Split the saved_model into:

detection (accelerate with TensorRT)
backbone (accelerate with TensorRT)
metrabs head (run as is)

I was then able to convert the first two into tensorrt models. the metrabs head have some operations in them that tensorrt does not like, but since they are just the last layer and some function wrappers, they run very fast in tensorflow using the C-API.
I then wrapped these three models in C++ code and get the following timings on an RTX2070:

model	fps
efficientnet-l	37
efficientnet-s	50
resnet50	58
resnet152	45

check it out:
https://github.com/tobibaum/metrabs_trt

@isarandi it would be great, if you could have a look over my approach and check whether I made any breaking mistakes. thanks!!

Basti110 · Answer 11 · Thu Jan 06 2022 22:13:57 GMT+0800 (China Standard Time)

@tobibaum Thank you very much for you great how to!

* _SOURCE DATA_
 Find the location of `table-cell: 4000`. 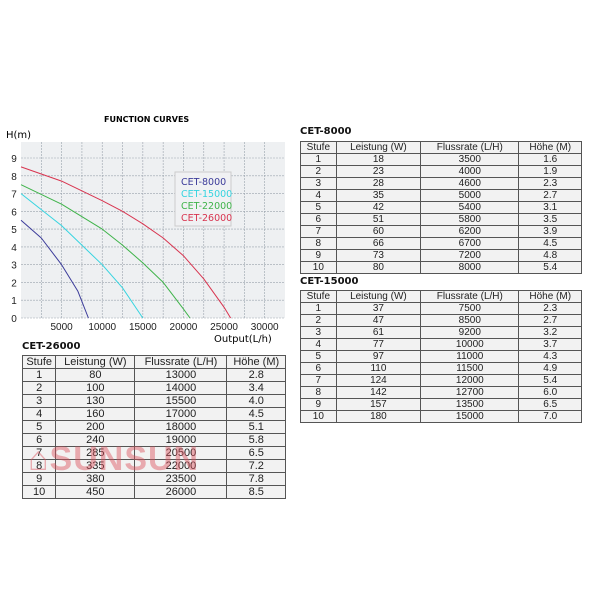

table-cell: 4000 is located at coordinates (470, 172).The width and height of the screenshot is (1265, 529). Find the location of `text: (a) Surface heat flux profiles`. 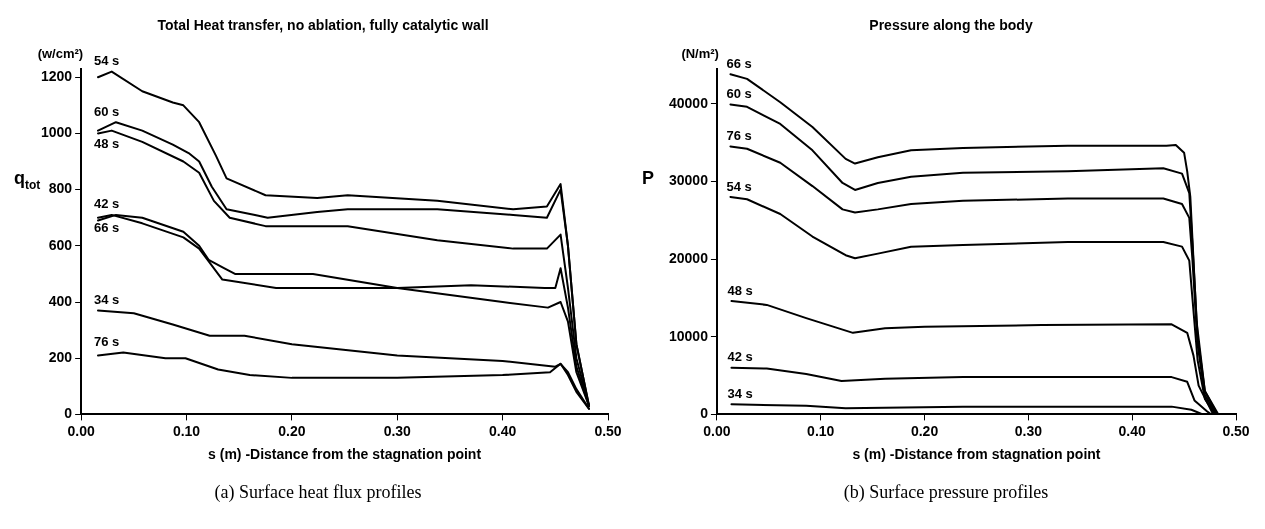

text: (a) Surface heat flux profiles is located at coordinates (318, 492).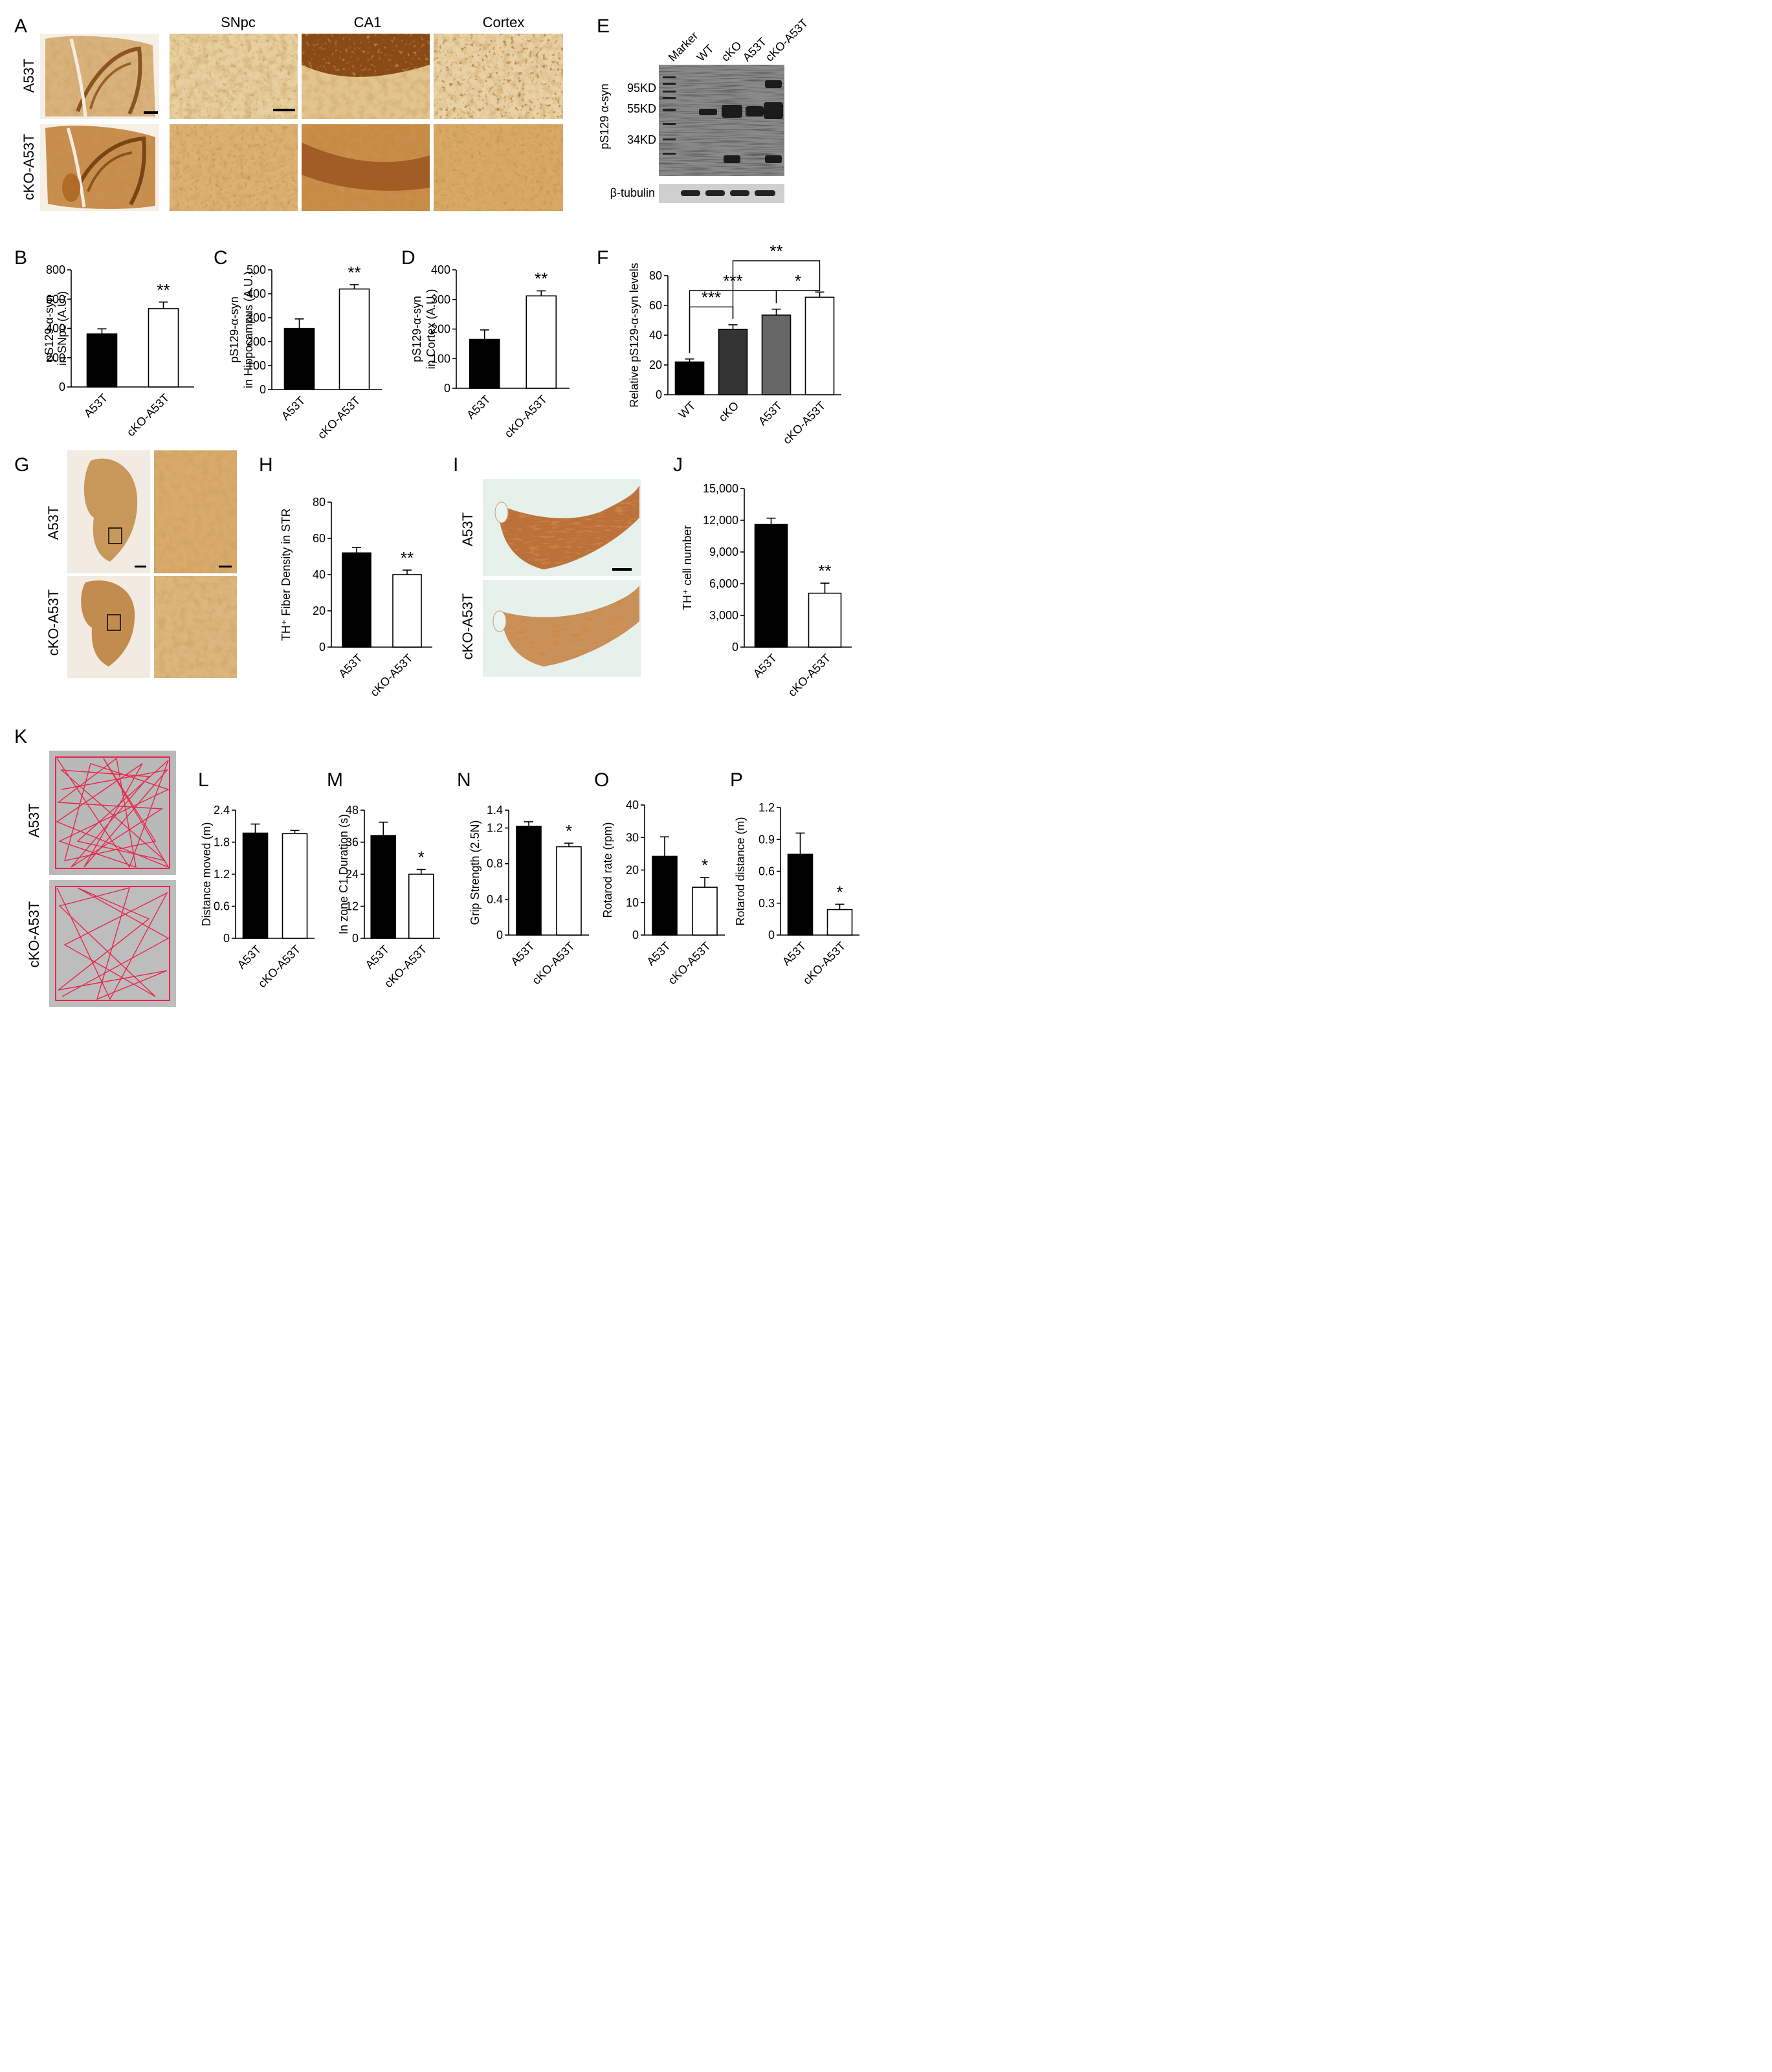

* _TASK OBJECTIVE_
Can you go on with the forum thread about running MeTRAbs faster with TensorRT, picking up after its final reply?

* _RESPONSE_
With your help, I was able to generate the onnx and plan file of the backbone. Until now, I did not the last step (Compile Your C++ Version). I would prefer a python version because otherwise I have to build a cpp extension for that. For my python version I used the engine and inference code of the Nvidia tutorial. But now I get the error

[01/06/2022-14:52:12] [TRT] [I] [MemUsageChange] Init cuBLAS/cuBLASLt: CPU +0, GPU +8, now: CPU 7518, GPU 9372 (MiB)
[01/06/2022-14:52:12] [TRT] [I] [MemUsageChange] Init cuDNN: CPU +0, GPU +10, now: CPU 7518, GPU 9382 (MiB)
[01/06/2022-14:52:12] [TRT] [I] [MemUsageChange] TensorRT-managed allocation in IExecutionContext creation: CPU +0, GPU +27, now: CPU 0, GPU 248 (MiB)
[01/06/2022-14:52:12] [TRT] [E] 1: Unexpected exception

Cuda, Tensorrt and all other needed libraries are natively installed on my system. The outgoing data consists completely of zeros and there is no error in the python code. Do you have experience with that?
Does this approach also work if I set a dynamic input size in the signature? In my use case I have to change my batch size dynamically during runtime. Sorry for these questions but tensorrt is completely new to me.

In the next step, I will try your c++ version. Maybe that works for me.

Tobias Baumgartner · Answer 12 · Fri Jan 07 2022 22:39:46 GMT+0800 (China Standard Time)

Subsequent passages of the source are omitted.